In its World Report 2018, Human Rights Watch has said that militias in Libya continue to inflict violence and abuse on local civilians, as well as migrants, due to the reigning impunity in the country.
In Libya, armed groups and forces affiliated with the country's two competing governments "are committing rampant abuses against Libyans and foreigners with impunity," according to the latest World Report 2018 issued by Human Rights Watch (HRW). The report attempts to bring the spotlight back to the situation that Libyans and migrants in the country are experiencing, where since the outbreak of conflict in May 2014, "armed groups unlawfully killed, disappeared, tortured, forcibly displaced, and arbitrarily detained and kidnapped people, for political, economic, or criminal motives."
A country without justice
HRW reported that tens of thousands of Libyan citizens remain "internally displaced, while armed groups and criminals exploited and subjected to violence thousands of migrants, mostly from sub-Saharan Africa."
According to Eric Goldstein, deputy director HRW's Middle East branch, the central Mediterranean migration crisis "shows the rest of the world that it is ignoring Libya's human rights disaster at its own peril." Goldstein believes that "stabilizing the situation in Libya requires establishing some measure of accountability for the rampant abuse being committed by various actors."

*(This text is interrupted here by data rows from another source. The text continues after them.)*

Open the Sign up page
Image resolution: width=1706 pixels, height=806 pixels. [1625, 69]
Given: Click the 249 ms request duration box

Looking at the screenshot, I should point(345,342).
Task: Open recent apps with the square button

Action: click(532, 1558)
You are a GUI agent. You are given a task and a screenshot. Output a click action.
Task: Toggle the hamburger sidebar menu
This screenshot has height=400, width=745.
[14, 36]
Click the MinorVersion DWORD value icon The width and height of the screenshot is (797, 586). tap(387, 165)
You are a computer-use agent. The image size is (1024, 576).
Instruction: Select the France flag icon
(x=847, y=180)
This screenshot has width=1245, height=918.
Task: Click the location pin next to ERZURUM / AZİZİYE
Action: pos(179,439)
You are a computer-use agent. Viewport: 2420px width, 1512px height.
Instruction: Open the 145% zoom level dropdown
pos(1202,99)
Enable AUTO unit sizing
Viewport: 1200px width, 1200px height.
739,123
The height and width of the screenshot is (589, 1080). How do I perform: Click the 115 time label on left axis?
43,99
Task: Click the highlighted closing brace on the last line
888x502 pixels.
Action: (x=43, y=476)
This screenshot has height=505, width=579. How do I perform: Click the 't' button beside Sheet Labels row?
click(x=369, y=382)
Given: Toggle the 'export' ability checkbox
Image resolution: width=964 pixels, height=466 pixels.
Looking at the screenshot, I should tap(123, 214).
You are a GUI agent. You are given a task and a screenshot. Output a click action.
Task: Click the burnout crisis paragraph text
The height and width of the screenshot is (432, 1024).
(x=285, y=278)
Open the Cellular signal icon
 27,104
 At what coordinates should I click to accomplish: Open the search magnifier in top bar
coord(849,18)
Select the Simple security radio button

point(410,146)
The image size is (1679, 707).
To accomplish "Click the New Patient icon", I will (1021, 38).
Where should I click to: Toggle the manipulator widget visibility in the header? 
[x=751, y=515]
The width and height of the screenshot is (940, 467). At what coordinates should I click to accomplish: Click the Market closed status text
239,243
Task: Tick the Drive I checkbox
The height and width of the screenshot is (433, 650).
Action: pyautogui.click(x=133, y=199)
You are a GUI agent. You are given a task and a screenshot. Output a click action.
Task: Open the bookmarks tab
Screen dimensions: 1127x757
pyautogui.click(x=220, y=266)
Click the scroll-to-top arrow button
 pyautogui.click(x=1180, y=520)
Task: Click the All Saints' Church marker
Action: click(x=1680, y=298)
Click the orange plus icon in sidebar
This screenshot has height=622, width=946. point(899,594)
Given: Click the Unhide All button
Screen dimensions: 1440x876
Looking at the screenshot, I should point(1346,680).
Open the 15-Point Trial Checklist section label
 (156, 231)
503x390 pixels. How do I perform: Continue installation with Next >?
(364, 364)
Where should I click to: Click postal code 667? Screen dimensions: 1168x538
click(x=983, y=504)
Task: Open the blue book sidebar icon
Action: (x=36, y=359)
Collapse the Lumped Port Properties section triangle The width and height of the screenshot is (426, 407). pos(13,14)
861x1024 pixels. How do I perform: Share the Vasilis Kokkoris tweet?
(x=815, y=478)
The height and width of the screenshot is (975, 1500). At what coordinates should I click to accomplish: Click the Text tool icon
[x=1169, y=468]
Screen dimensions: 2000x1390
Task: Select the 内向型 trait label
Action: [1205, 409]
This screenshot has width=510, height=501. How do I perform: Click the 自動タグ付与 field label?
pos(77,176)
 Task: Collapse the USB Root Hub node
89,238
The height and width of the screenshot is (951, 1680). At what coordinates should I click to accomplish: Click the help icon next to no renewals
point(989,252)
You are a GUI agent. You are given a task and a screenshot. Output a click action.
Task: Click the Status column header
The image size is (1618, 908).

In the report, its 28th edition, HRW noted that conflict in the country had led to the central authority's collapse, and that forces tasked with law enforcement "are dysfunctional in most parts of the country, virtually guaranteeing domestic impunity." HRW noted several cases of arbitrary executions in 2017 that were linked to the conflict between the forces from both of the country's competing governments. The report said, "both Libya's justice ministry and various armed groups affiliated with the interior and defense ministries of both governments held thousands of Libyans in long-term arbitrary detention." The report also said that judicial police had reported that only 25 percent of the 6,400 detainees in government facilities have been sentenced.
Thousands of migrants subjected to violence
"Militias, smugglers, and guards in detention centers have subjected thousands of migrants and asylum seekers who continue to flock to Libya, to beatings, sexual violence, and forced labor," the report stated. "During interceptions at sea, the Libyan coast guard badly-treated migrants, before sending them to detention centers where conditions were inhumane," it added.
Internally displaced Libyans, at least 20,000 of whom in Benghazi, are also experiencing hardship at the hands of the forces, who have "prevented them from returning to their homes, accusing whole families of 'terrorism', while subjecting them to abuses including seizing their private property." In Misrata, armed groups "continued to collectively punish 35,000 residents of Tawergha by preventing them from returning to their homes and accusing them of war crimes in 2011, despite a UN-brokered agreement between the parties."